Community-Based Health Care in West Africa


  • Photographer
    Michael Crook
  • Prize
    Honorable Mention
  • Date of Photograph
    October-December 2011
  • Technical Info
    Digital

In 2011, I documented a strategy called Integrated Community Case Management (ICCM) for UNICEF. Integrated Community Case Management of pneumonia, diarrhea, malaria and acute malnutrition is a community-based approach to health care. Combining health education, preventative care (such as exclusive breastfeeding and use of mosquito nets) and curative care (such as treatment of malaria), ICCM uses trained, supervised community health workers living in areas without access to medical facilities to deliver life-saving health services to the children who need them the most. The strategy was shown from the perspectives of mothers, children and health workers whom this strategy affects most.

Story

Right now, in the Sahel Region of Africa, which includes Mali and Niger, there is an urgent malnutrition crisis happening. Save the Children just released it’s “State of the World’s Mothers Report” and listed Niger as the worst country in the world to be a mother. Mali recently suffered a military coup d’état and is currently experiencing extreme violence in it’s northern rural regions.
This year, one million children are at risk of dying of malnutrition related illnesses due to massive food insecurity in the region. Severe droughts in 2011 and global economic instability have been contributors. Malnutrition is omnipresent in the region, but this year it is extremely acute and recurrent shocks are reducing communities’ abilities to cope. With respect to economics, politics, health, education and social-norms, West Africa in particular, is a region in turmoil. Globally, diarrhea, malaria and pneumonia are the main killers of children and lack of geographic and financial access to treatment for these illnesses is a major reason why so many children die from these diseases, which often require simple treatments to cure.

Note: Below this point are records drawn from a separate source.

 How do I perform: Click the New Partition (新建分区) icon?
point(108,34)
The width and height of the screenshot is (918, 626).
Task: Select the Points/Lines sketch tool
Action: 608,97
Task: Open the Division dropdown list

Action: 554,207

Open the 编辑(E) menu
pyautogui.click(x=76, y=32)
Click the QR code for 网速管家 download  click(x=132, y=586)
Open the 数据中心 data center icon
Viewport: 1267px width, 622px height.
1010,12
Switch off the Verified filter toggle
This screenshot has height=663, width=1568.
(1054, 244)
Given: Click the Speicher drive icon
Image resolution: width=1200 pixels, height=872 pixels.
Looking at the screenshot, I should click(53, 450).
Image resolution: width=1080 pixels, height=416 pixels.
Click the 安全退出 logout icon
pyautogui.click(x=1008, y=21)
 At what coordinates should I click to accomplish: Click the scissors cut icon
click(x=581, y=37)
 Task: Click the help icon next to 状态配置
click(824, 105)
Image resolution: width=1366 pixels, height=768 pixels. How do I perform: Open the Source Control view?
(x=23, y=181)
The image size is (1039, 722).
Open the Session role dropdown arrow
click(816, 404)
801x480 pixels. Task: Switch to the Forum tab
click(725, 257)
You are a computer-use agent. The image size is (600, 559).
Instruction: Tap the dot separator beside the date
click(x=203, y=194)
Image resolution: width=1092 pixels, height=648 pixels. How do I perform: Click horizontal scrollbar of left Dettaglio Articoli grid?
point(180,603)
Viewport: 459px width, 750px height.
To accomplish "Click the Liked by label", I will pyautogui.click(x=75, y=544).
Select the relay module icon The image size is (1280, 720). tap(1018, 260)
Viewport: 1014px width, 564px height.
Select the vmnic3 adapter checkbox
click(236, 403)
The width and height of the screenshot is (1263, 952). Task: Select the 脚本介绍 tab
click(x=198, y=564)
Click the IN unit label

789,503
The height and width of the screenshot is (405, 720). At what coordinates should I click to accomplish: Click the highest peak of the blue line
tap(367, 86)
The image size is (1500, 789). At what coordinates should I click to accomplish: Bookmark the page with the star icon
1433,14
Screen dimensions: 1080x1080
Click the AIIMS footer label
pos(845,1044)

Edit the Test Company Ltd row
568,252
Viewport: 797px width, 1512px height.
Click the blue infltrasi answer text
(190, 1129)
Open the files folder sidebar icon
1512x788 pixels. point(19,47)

Maternal and child health are important indicators as to how well a community is coping with the effects of such difficulties. The average mother has seven children. Mali and Niger have high rates of child-mortality because mothers often cannot afford to get their sick children to a proper facility in time to administer simple inexpensive life-saving treatments. This lack of access to treatment is complicated by deeply rooted social norms, gender inequity, lack of education, and intergenerational negative effects of malnutrition.

Despite this, there is a shift happening, not just in West Africa, but all over the world. Not because aid organizations descend of Africa every year or so to help in a time of crisis, but because community based programs are being born in the poorest regions of the world. These programs help facilitate the changes to social norms and behavior that are needed for these communities to survive in an increasingly complex modern world. Sustainable change is happening in health, education, environment and social awareness.

I traveled to West Africa with UNICEF for the first time in the fall of 2011. I spent two months in Benin, Niger and Mali documenting an example of this sustainable change in a strategy called Integrated Community Case Management (ICCM). Integrated Community Case Management of pneumonia, diarrhea, malaria and acute malnutrition is a community-based approach to health care. Combining health education, preventative care (such as exclusive breastfeeding and the use of mosquito nets) and curative care, ICCM uses trained, supervised community health workers living in areas without access to medical facilities to deliver life-saving health services to the children who need them the most.
My goal with these images was to show ICCM in practice, particularly from the perspective of the mothers and children, in the most deprived communities; to document the community health workers in action and to also reveal how serious the need is for strategies like this.